**REQUIREMENTS**. Locate every line in the records that contains the word "perform" and copy each of those lines out. Case counts, so match capital and small letters.

**RAW RECORDS**.
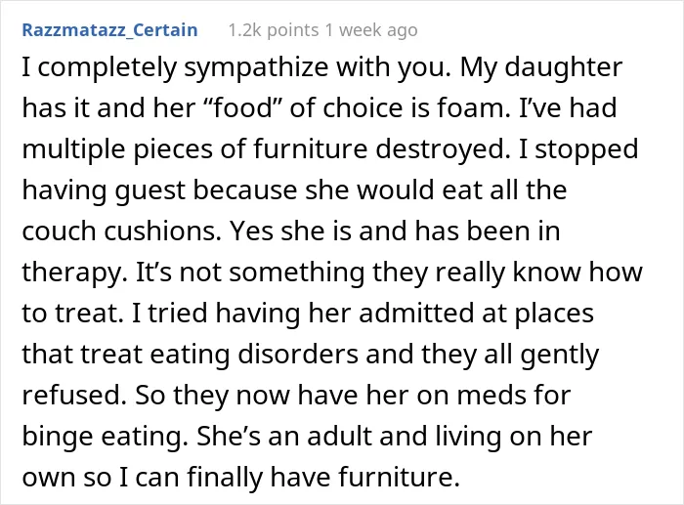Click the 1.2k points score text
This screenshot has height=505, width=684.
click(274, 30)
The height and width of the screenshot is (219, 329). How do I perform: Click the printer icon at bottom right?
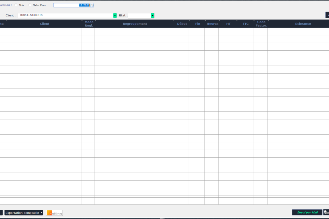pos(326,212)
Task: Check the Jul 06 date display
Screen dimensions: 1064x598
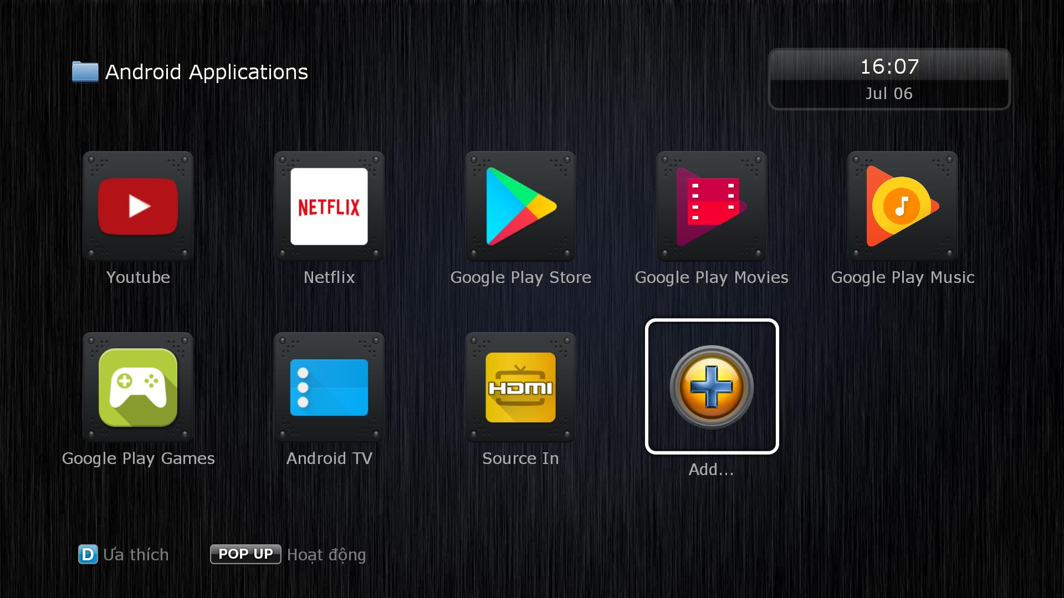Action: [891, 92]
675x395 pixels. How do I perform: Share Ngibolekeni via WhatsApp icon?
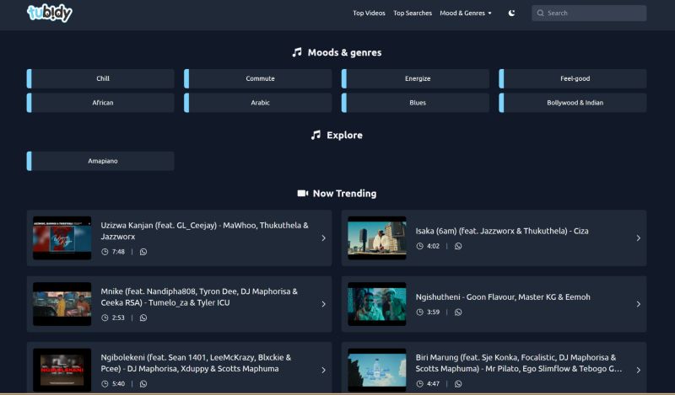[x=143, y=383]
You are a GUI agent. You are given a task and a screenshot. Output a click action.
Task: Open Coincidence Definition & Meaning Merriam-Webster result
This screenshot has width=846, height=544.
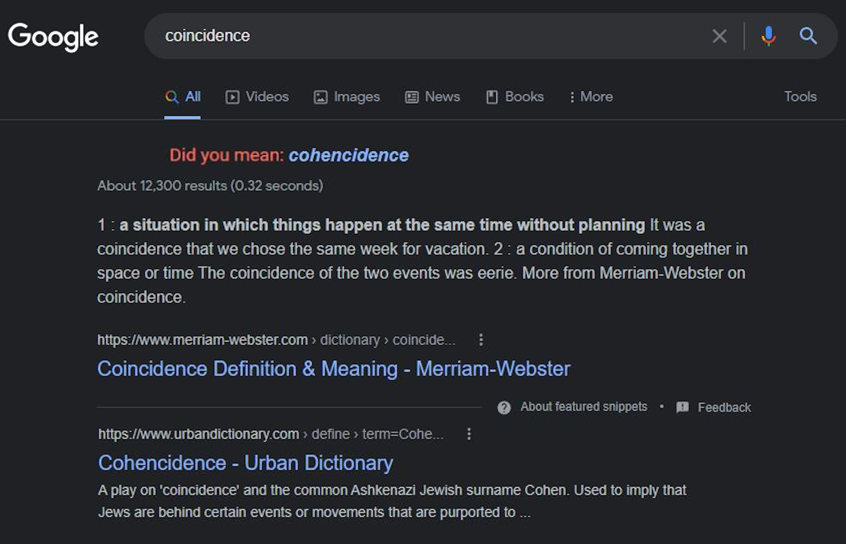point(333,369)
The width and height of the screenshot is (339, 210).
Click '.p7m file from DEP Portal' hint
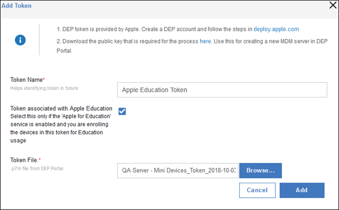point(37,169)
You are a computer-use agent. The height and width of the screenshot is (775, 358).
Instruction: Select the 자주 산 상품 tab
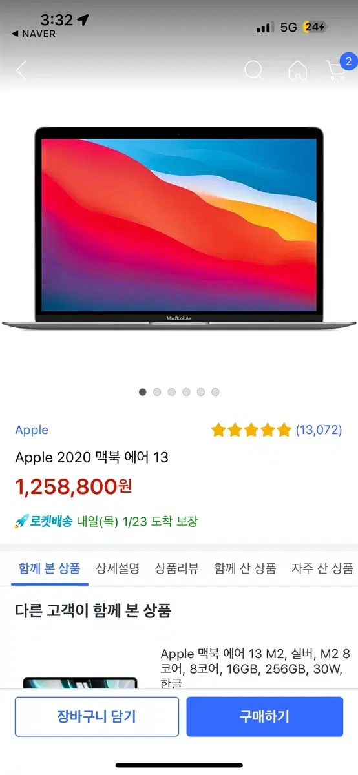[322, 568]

**REPLY**.
The height and width of the screenshot is (219, 329). How do I perform: Click the printer icon at bottom right?
675x395 pixels. How do I perform: Share Ngibolekeni via WhatsApp icon?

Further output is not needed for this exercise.